Andromeda.serve(() => new Response("Hello, Andromeda!"));

Visit http://127.0.0.1:8080.

With options

Andromeda.serve({
  port: 3000,
  hostname: "0.0.0.0",
  handler: (req) => new Response(`Hello from ${req.url}`),
});

Or pass them as a second argument:

Andromeda.serve(
  (req) => new Response(req.method),
  { port: 3000, hostname: "0.0.0.0" },
);

Routing

There is no built-in router — use new URL(req.url) and match against pathname:

Andromeda.serve((req) => {
  const url = new URL(req.url);

  if (url.pathname === "/health") {
    return new Response(JSON.stringify({ ok: true }), {
      headers: { "Content-Type": "application/json" },
    });
  }

  if (url.pathname === "/echo" && req.method === "POST") {
    return req.text().then((body) => new Response(body));
  }

  if (url.pathname.startsWith("/users/")) {
    const id = url.pathname.slice("/users/".length);
    return new Response(JSON.stringify({ id }));
  }

  return new Response("Not Found", { status: 404 });
});

Reading the request

Andromeda.serve(async (req) => {
  const url = new URL(req.url);
  const method = req.method;
  const headers = req.headers;
  const body = await req.text(); // or .json(), .arrayBuffer()
  const ua = headers.get("user-agent");

  return new Response(
    JSON.stringify({ method, path: url.pathname, ua, body }),
    { headers: { "Content-Type": "application/json" } },
  );
});

Writing the response

return new Response("hello");

return new Response(JSON.stringify(data), {
  status: 201,
  headers: {
    "Content-Type": "application/json",
    "X-Trace-Id": crypto.randomUUID(),
  },
});

// Plain HTML
return new Response("<h1>Hi</h1>", {
  headers: { "Content-Type": "text/html; charset=utf-8" },
});

// Binary body
const bytes = Andromeda.readFileSync("./logo.png");
return new Response(bytes, {
  headers: { "Content-Type": "image/png" },
});

Examples

The Andromeda repository contains end-to-end serve examples:

Limitations

The current Andromeda.serve is a minimal HTTP/1.1 implementation.
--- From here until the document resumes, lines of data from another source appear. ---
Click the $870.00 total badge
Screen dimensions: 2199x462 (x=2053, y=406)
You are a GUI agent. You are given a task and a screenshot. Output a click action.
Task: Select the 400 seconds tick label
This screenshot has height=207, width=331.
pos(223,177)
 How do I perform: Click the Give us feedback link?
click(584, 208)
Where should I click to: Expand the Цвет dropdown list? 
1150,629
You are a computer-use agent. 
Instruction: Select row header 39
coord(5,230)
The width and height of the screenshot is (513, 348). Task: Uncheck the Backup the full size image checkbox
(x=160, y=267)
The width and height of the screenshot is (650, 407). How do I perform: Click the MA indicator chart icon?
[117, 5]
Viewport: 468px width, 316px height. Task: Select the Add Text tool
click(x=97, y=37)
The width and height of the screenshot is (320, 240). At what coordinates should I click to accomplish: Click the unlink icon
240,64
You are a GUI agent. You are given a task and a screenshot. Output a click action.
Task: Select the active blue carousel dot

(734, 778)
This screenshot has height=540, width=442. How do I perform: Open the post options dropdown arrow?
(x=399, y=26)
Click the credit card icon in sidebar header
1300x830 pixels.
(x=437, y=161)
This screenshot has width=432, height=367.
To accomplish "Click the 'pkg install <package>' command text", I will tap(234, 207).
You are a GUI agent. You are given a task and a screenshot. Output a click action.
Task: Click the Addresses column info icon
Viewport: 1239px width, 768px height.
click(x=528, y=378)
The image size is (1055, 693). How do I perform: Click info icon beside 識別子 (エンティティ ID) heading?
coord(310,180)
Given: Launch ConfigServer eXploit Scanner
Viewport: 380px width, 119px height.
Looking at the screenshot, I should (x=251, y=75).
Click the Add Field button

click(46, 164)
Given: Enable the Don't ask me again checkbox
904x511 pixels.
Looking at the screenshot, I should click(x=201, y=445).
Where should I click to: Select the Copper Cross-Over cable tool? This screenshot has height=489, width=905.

The following features are on the roadmap:

  • TLS / HTTPS (key and cert options)
  • Connection keep-alive, chunked transfer encoding
  • Multipart form handling
  • HTTP/2
  • WebSocket upgrades
  • signal / AbortController for graceful shutdown
  • onListen callback invocation

If your workload needs production-grade HTTP, consider running Andromeda behind a reverse proxy such as nginx or Caddy until these gaps close.